4. Independent and dependent variables
There were two fixed independent variables with two levels each: Non-Verbal treatment (touch and no touch) and Counselor Sex (male and female). Client Sex is assumed to have been treated as the blocking variable. Counselor Sex has two levels (male and female).
"A self-report measure (Counseling Evaluation Inventory - CEI) and a behavioral measure (Depth of Self-Exploration Scale - SES) were the major dependent measures in this study" (p. 445). The researchers evaluated domain factors from this self-report measure (CEI), later referring to client ratings on Counseling Climate, Counselor Comfort, Client Satisfaction, etc. They clarified that the CEI was a measure of counselor effectiveness as judged by client ratings. No further information was provided.
The authors mentioned that the Depth of Self-Exploration Scale (SES) was an interval scale. However, there are no further details provided concerning the instrument or possible domain factors. They provided information (scant) concerning results, addressed later in this critique although they did mention that all subjects received the same tests and that the tests were administered promptly after the counseling sessions.
It may be that equivocating the dependent variable with scores is not "best practices." Rather, the authors could have suggested a characteristic to serve as a target of the data collection efforts.

5. Instrument, briefly comment on its reliability and validity
The authors provide information concerning a reliability coefficient (.83) for the CEI. They mention that this figure resulted from a total score test-retest procedure. The authors state that the reliability of the Self-Exploration Scale was reported, by the scale creators, to range from .59 to .88, based on 12 studies. Independent reports of reliability would have been more tenable. The authors reported the source of these reliability coefficients, but no further information.
Content validity for the CEI was reported to be "high" and the authors report research indicating that the CEI had high congruent or discriminative validity for "practicum grades to be significant at or beyond the .05 level for the total score on the CEI" (p. 445). What practicum grades had to do with this research study was not addressed. The authors reported that those who created the Depth of Self-Exploration Scale claimed that it had face validity. This supporting information was not convincing. There were no definitions supported by the literature indicating a consensus regarding the terms rated on the various evaluations.
Two further instruments were administered to the clients. The first was the Strong-Campbell Interest Inventory and the second was a questionnaire designed to determine the extent of client knowledge of the purpose and parameters of the study. No further information was provided.
Finally, a procedure compliance questionnaire was completed by each counselor immediately following the counseling session. This questionnaire was designed to determine the extent of counselor compliance with experimental procedures.
Unfortunately, there was no information provided concerning the psychometric properties of these measures and therefore, the validity and reliability of these instruments must be considered with caution. This serious omission must be kept in mind when considering the overall validity of the conclusions obtained as a result of these scores.
───
# Task list:
- a) According to the critique of the counseling study, why must the validity and reliability of the Strong-Campbell Interest Inventory, the client knowledge questionnaire, and the procedure compliance questionnaire be viewed with caution? Answer in one to three sentences.
- b) Pick up the critique of the counseling study after its final sentence and write the next part.

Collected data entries
───
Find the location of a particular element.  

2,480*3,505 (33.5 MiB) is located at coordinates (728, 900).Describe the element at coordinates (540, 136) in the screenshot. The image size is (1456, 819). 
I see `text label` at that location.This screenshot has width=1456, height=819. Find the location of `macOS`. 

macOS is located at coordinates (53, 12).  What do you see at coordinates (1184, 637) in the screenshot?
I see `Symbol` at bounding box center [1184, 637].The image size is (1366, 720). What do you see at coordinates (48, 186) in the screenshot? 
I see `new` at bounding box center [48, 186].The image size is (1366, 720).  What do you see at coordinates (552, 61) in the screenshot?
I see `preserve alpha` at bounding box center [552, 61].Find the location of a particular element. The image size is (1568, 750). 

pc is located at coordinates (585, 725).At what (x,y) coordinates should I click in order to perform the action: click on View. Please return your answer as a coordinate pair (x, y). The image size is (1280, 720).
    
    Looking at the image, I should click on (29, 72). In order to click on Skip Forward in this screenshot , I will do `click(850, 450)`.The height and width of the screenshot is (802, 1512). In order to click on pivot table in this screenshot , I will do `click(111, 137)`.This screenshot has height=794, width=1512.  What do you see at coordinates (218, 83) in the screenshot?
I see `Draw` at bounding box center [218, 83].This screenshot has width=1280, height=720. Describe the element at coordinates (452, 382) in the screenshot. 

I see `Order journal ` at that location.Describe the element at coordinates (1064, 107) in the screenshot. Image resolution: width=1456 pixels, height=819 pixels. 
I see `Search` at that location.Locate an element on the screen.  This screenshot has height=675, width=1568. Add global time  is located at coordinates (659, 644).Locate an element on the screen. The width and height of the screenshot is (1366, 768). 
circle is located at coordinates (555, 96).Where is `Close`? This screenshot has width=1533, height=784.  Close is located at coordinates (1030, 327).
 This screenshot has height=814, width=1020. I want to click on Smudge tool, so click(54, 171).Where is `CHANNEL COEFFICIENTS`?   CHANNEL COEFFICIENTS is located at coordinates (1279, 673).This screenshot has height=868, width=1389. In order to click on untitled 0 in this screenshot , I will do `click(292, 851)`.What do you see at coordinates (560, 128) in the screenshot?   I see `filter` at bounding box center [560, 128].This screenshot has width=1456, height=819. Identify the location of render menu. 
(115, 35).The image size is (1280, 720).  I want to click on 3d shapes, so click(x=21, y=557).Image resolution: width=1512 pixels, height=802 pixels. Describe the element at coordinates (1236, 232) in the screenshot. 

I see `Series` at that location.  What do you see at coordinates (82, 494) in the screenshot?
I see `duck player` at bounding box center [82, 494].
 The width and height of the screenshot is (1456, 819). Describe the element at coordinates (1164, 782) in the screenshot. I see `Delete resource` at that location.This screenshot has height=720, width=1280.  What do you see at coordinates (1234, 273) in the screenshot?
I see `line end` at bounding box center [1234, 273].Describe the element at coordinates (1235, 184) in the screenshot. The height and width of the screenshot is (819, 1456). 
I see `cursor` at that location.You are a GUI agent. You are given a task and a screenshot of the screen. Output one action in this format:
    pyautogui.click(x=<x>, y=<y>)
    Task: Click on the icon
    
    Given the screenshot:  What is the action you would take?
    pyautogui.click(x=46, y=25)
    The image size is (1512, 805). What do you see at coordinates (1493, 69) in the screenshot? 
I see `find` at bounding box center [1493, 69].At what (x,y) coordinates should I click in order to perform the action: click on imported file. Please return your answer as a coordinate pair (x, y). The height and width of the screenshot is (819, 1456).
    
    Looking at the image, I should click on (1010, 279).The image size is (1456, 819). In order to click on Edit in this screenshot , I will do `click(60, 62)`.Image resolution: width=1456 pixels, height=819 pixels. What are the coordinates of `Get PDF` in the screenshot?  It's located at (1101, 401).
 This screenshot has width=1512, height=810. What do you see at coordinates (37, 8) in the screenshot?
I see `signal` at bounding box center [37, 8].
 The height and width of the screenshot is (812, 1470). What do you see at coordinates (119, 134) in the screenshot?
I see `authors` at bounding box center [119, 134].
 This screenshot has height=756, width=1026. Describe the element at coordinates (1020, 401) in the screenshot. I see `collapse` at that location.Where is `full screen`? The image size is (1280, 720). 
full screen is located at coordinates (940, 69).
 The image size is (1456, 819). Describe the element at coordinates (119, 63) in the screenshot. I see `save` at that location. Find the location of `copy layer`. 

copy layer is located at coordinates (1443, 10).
───
# Set of answers:
- a) The authors gave no information about the psychometric properties of these measures, so their validity and reliability must be considered with caution. The critique adds that this omission must be kept in mind when judging the overall validity of the conclusions drawn from their scores.

- b)
6. Experimental Procedure
It is in the area of describing the experimental procedure that these authors were quite thorough. The majority of the article is dedicated to this description. This is important because these authors note that although their experiment did not result in significant findings, they were able to apply experimental procedures in a naturalistic environment. Indeed, this is a difficult task, but one that should, in this case, have researchers from both laboratory and naturalistic positions cringing!
First, the authors describe the term "touch." For this study, touch was defined as a "squeeze" (at least 4-5 seconds of firm contact) between the hands and wrists of a counselor and the hands, arms, shoulders, and upper back area of a client.
Next, the authors describe the subjects. As mentioned, there were 100 clients (56 male and 44 female) and 25 counselors (14 male and 11 female). The clients were enrolled in an undergraduate education course. Already, the convenience sample sets the stage for violation of random selection. The authors write that the "subjects were selected randomly" and then asked to participate. No further information was provided. This omission leaves the reader questioning whom the students represent. The counselors were either enrolled in or had complete counseling practicum. (Could this be the same practicum that the scores on the Depth of Self-Exploration were in some way correlated with the counselor's grades?) There was no mention of method for selecting the counselors - again potentially violating random selection assumptions for these participants in the study.
Counselors were trained in the administration of the experimental procedures in one of 3 separate training sessions that were 60-90 minutes long. They then demonstrated their proficiency to implement the experimental procedure in a quasi-experimental counseling session. Two independent raters who had previously been trained in the procedures rated each session. They repeated training until they passed the training process.
After a 50-minute, audiotaped session with the counselor, the receptionist administered the instruments (CEI & Depth of Self Exploration Scales) to the clients. During the sessions, the interviews were highly structured, with a detailed agenda, including time to establish rapport, interpretation of the Strong-Campbell Interest Inventory (that clients had taken at some unmentioned point), opportunity for client self-exploration and integration, integration of session, and termination.
Counselors in the touch condition were given specific instructions. A sample of the very detailed instructions is, "On entering the reception area, walk over to the client and introduce yourself, extending your hand for a handshake. Maintain the handshake, eye contact, and a slight smile as you unhesitatingly complete your introduction (4-5 seconds). Be sure to maintain the distance of one arms length between yourself and the client" (p. 445). The remainder of the session procedure was equally as detailed and the instructions for the counselors in the no touch condition are identical, but with the "touch" omitted.
No mention was made concerning the length of time data collection lasted; whether all counseling sessions were presented during one school term or over a period of several terms and there was no mention of a debriefing process.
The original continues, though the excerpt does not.